According to the best practices in Magento 2 you need to use Repositories to create/save entities. However, there are still some issues with repositories for particular entities, including the SalesRule and that's why I will describe here how to achieve it directly via model (the same way how it's implemented in Magento 2 core).

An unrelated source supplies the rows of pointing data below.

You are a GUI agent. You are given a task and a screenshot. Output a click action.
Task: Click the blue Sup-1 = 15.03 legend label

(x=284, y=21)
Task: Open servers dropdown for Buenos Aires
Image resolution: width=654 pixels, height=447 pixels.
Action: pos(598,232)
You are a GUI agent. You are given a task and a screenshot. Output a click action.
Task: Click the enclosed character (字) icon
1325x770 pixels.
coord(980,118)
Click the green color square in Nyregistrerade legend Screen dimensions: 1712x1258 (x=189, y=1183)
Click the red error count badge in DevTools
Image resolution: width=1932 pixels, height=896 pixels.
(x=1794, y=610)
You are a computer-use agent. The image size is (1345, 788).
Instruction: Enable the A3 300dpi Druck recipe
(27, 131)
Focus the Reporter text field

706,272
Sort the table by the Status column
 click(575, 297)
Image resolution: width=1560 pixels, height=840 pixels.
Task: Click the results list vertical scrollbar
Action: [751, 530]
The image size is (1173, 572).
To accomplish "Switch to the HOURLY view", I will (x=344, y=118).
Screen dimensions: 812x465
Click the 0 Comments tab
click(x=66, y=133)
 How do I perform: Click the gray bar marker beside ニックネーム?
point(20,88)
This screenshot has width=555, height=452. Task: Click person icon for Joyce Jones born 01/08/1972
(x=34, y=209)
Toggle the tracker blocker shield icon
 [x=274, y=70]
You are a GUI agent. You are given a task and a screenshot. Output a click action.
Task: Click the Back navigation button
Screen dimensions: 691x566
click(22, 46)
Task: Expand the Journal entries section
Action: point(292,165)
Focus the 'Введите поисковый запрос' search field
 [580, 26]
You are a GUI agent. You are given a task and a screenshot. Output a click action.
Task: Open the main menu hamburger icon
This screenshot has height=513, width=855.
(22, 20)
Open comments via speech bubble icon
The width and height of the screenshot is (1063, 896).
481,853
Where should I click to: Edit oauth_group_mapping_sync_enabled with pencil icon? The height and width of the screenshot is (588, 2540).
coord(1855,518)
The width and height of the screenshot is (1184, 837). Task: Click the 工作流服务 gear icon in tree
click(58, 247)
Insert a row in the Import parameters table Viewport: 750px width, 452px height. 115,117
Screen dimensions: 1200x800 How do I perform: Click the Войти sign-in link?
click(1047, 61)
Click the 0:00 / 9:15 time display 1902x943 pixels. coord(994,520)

In your class constructor inject the Rule Factory
protected $ruleFactory
public function __construct(\Magento\SalesRule\Model\RuleFactory $ruleFactory) {
$this->rulesFactory = $ruleFactory
}
After this, inside of the method, where you are going to create the rule, init the rule data, assign the date to the rule model and save the model:
$ruleData = [
"name" => "Buy 3 tee shirts and get the 4th free",
"description" => "Buy 3 tee shirts and get the 4th free",
"from_date" => null,
"to_date" => null,
"uses_per_customer" => "0",
"is_active" => "1",
"stop_rules_processing" => "0",
"is_advanced" => "1",
"product_ids" => null,
"sort_order" => "0",
"simple_action" => "buy_x_get_y",
"discount_amount" => "1.0000",
"discount_qty" => null,
"discount_step" => "3",
"apply_to_shipping" => "0",
"times_used" => "0",
"is_rss" => "1",
"coupon_type" => "NO_COUPON",
"use_auto_generation" => "0",
"uses_per_coupon" => "0",
"simple_free_shipping" => "0",
"customer_group_ids" => [0, 1, 2, 3],
"website_ids" => [1],
"coupon_code" => null,
"store_labels" => [],
"conditions_serialized" => '',
"actions_serialized" => ''
];
$ruleModel = $this->ruleFactory->create();
$ruleModel->setData($ruleData);
$ruleModel->save();
All conditions and actions can be assigned via conditions_serialized and actions_serialized fields. They are empty in this example since they have large values usually. To get the corresponding serialized values for your rule go to admin panel, create a rule with all values you want, save it and check the POST parameters of the save request. You will be able to extract the serialized values from the POST request.